YOUR GOAL: Your response should consist of the entries below, reproduced exactly and without their images.

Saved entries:
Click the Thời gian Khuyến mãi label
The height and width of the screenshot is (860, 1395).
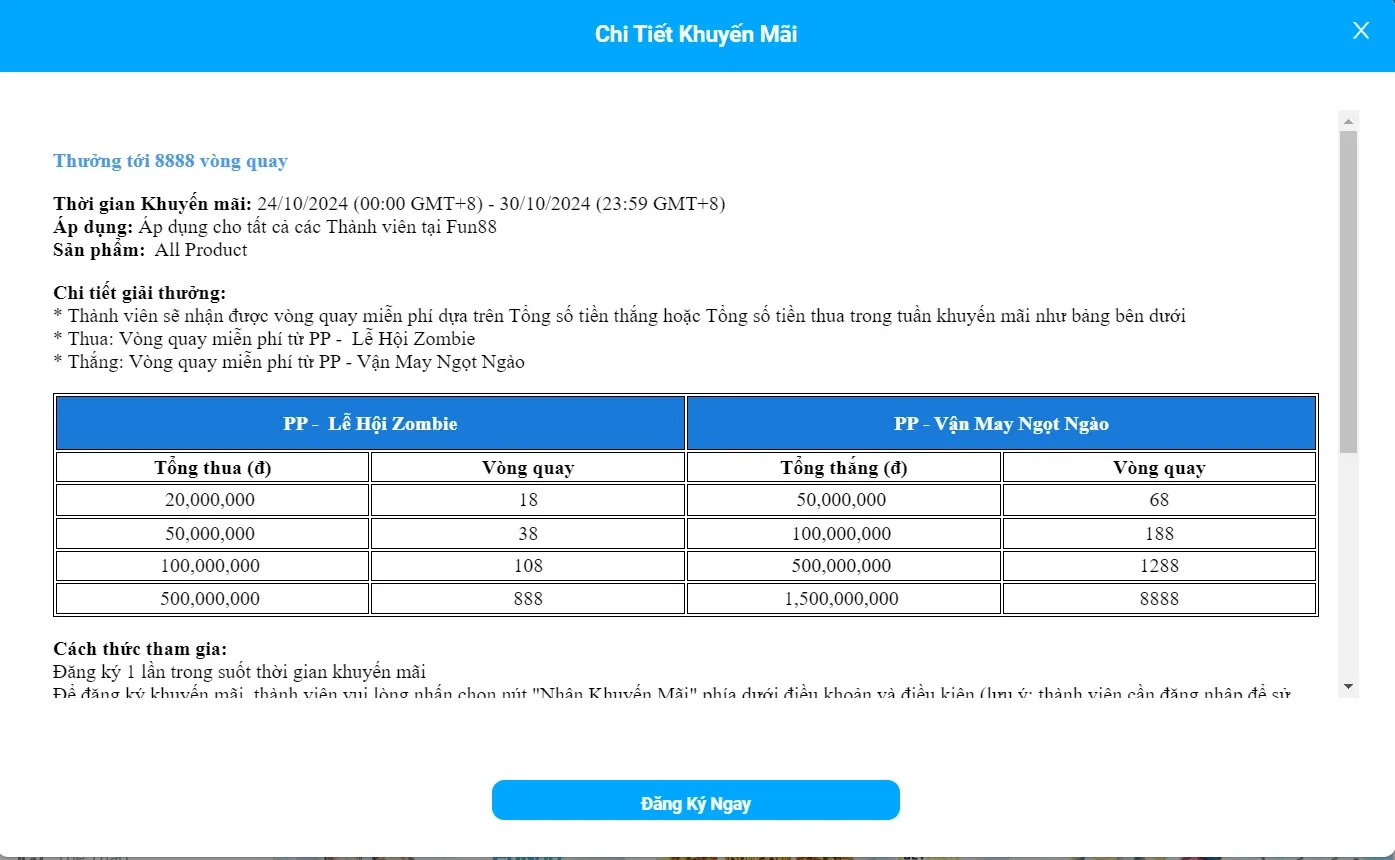tap(153, 204)
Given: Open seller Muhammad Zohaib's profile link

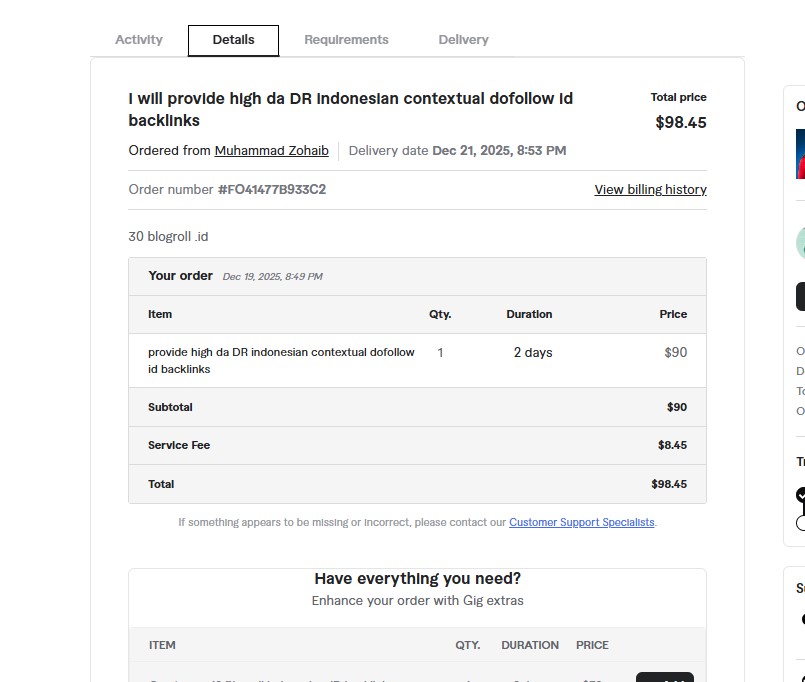Looking at the screenshot, I should tap(271, 151).
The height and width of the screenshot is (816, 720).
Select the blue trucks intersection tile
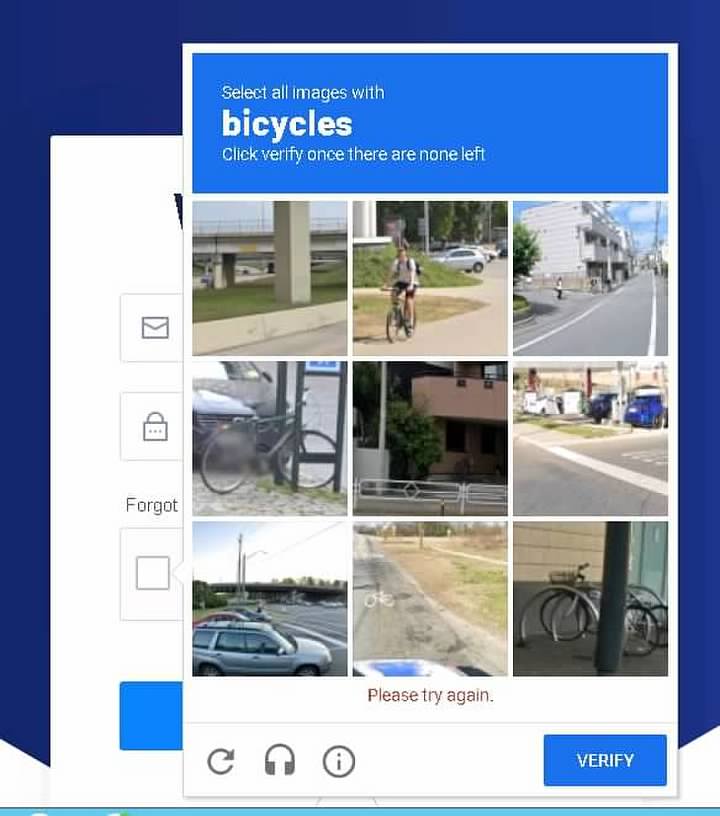click(x=590, y=439)
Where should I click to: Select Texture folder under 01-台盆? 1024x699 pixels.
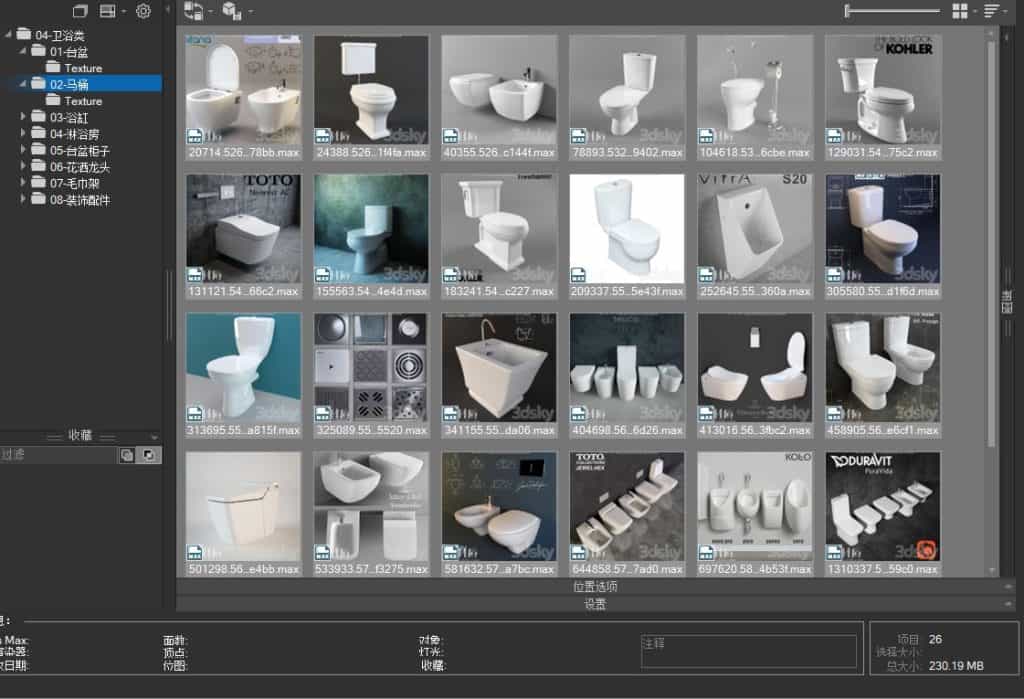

SOLUTION TO THE PROBLEM:
Click the Thời gian Khuyến mãi label
The height and width of the screenshot is (860, 1395).
tap(153, 204)
Given: Open seller Muhammad Zohaib's profile link

Looking at the screenshot, I should tap(271, 151).
The height and width of the screenshot is (816, 720).
Select the blue trucks intersection tile
click(x=590, y=439)
Where should I click to: Select Texture folder under 01-台盆? 1024x699 pixels.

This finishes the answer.